Hino do botequim (samba)
Na quarta-feira não quero saber de nada
Não tem mancada, é dia de botequim
Não tem família nem trabalho nem bobeira
Dou duro a semana inteira, mas na quarta estou aqui

Lembrando Orestes, Vinícius e Noel (pela décima vez)
Gente que fez o nosso povo cantar
Boemia, aqui me tens de regresso e suplicante te peço
Não deixe o samba acabar

Vou tomar umas e encontrar os meus amigos
Sonhos antigos outra vez quero sonhar
Vou cantar junto e, mesmo que eu desafine,
Só o Schneider reprime, Rangoware é meu lugar

Ai!
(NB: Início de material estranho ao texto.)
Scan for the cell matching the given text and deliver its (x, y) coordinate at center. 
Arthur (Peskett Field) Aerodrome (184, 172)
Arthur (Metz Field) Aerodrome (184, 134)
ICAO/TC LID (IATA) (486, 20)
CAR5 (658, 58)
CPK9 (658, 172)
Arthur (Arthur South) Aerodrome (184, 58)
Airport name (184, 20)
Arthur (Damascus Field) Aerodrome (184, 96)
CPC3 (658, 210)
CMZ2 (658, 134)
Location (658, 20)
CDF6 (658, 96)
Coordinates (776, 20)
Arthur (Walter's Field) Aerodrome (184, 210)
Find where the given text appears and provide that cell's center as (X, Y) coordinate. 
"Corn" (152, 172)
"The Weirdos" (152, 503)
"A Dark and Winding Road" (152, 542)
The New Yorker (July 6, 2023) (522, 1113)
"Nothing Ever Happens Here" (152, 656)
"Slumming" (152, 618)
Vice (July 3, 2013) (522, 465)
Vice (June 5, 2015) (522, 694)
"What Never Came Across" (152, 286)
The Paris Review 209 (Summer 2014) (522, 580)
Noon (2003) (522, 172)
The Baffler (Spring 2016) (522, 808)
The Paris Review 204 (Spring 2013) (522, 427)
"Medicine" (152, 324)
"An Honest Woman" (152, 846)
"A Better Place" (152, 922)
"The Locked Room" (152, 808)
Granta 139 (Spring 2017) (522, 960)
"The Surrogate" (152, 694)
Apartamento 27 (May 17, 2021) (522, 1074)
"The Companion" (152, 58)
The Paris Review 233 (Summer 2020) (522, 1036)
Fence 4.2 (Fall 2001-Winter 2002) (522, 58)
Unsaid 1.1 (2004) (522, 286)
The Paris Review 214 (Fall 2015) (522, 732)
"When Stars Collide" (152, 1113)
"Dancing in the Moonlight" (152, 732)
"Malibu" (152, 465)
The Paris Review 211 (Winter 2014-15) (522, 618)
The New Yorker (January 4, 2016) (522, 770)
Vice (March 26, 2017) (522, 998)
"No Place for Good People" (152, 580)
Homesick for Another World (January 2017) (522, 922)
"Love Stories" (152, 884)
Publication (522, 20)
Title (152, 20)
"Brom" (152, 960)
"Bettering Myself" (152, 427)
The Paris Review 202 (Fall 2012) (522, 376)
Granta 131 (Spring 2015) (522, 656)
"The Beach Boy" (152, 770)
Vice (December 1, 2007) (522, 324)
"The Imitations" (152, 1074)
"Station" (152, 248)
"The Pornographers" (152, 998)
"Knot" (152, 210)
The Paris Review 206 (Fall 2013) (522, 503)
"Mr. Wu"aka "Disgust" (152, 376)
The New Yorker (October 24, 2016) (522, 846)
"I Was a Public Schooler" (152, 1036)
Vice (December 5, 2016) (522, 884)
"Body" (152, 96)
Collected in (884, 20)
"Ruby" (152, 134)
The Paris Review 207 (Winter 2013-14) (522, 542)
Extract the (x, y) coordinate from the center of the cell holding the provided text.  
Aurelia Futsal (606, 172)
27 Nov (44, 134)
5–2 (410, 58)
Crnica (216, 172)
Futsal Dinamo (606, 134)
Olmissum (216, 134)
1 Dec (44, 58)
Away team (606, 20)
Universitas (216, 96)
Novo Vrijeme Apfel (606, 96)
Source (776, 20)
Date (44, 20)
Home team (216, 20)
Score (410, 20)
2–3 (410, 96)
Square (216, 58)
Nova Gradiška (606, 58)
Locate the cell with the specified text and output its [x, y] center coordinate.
Que saudade da Lapa
Velha ribalta de raríssimo esplendor
Juntando Chico com Paulinho e Cartola
E a lua, por esmola, lembra o meu primeiro amor

Hino do botequim (frevo)
Olha nós aqui, a Turma do Gambá
A gente bebe, mas é só pra relaxar
Ninguém passa mal, nem fica pelo chão
E quase nunca tem strike no salão

Toda quarta-feira no nosso botequim
Tem um lugar para aquele que está a fim
De um papo em voz baixa, de cantar uma canção
Matar a sede, ouvir um choro e soltar a emoção

Porque a gente bebe agora eu vou contar
Bebe porque é líquido e não dá pra mastigar
E quando a conjuntura fica má
A gente se segura é na Turma do Gambá

Serviço
Para conhecer
O Clube da Associação Médica de Brasília fica no Setor de Clubes Sul, Trecho 3. As apresentações ocorrem às quartas-feiras, a partir das 19h. A regra é clara: para assistir ao show, não se deve conversar alto e fazer barulho, jamais.